I love it. It's great. You know, I mean, no, absolutely. It's one of those funny things, we use a word to mean a million different things. And the way I kind of focus on person is in this moral-legal sense, because that's the tradition I'm from. But I mean, personality, you know, it's like, are there idiosyncratic characteristics of a person that gives them a kind of stable set of responses to the world? And the answer is, yeah, my dog has a wonderful person — well, my dog has a personality, maybe not always wonderful. She needs to chill around other dogs. But you know, dogs have personalities. You know, babies have personalities. Even though saying they're persons is way premature.
Personality is fine. But I think when we talk about the kind of personality that would demand being invested in something, we’re not there yet. ChatGPT if you say, “I'd like you to be really invested in making sure that you always talk about Sam Altman in a good way and you really sell that,” it'll forget, you know. It doesn't care. It doesn't matter to ChatGPT. It's something that it'll do as long as the context window still has some shred of that directive. And then it stops.

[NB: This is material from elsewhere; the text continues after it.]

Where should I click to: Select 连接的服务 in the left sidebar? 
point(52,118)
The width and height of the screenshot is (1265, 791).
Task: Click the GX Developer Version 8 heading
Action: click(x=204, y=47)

And so it'll have a personality in the sense, here's how I as ChatGPT generally respond to these queries, but it doesn't have any investment in any particular set of beliefs. And so what Haugeland is really interested in is, look, there's this weird thing. Humans, they adopt certain beliefs that just transform who they are. You know, you have somebody who is a Buddhist monk and changes how they dress, changes how they talk, changes the things that they're willing to do—
I recently became a vegetarian.
I mean, it is something that people take very seriously, and it is something that it shapes how you interact with other situations where you feel comfortable going, what kind of conversations you feel comfortable having. If I came in and said — which I don't believe — “Vegetarians are fools,” you would take offense at that. And that is something about being a person beyond just having a personality. If I say, you know, like, “Oh, you're quirky,” nobody really cares. It's not their idiosyncrasies. It's the fact that they have deep rooted beliefs that they're willing to go to the mat for. And we don't want ChatGPT to do that.
I mean, we might eventually want an agent to do that. We might have an agent where we say, look, “Your goal is just to defend the integrity of the United States,” I don't know, we might want that. But that's not what we want right now. We want AI systems that are capable of being playful and can inhabit a certain personality for a minute and then change to a different one. We like that about language models, but we're not yet at the point where we want them to start having deep rooted beliefs that shape how they react to the world.
And in that sense, I guess when we talk about personality for large language models today, it's really more of an artifact of a little bit of maybe the difference in architecture of models, combined with fine-tuning that gives large language models some consistent differences in output that might, you know, manifest in the way they answer questions to different standardized written tests, including personality tests.
Absolutely. I mean, you're going to have people who are like, “I want ours to be crisp and professional,” and somebody else is like, “I want them to be kind of friendly.” I don't want to say something unkind, but I didn't find Grok very funny in their their demos of it. And, you know, I mean, all right, you have Grok and it has a personality to it's trying to tell you jokes and it's trying to be light hearted. Fine. Okay. I mean, that's another option. You have the option of having a really cringe language model if you want.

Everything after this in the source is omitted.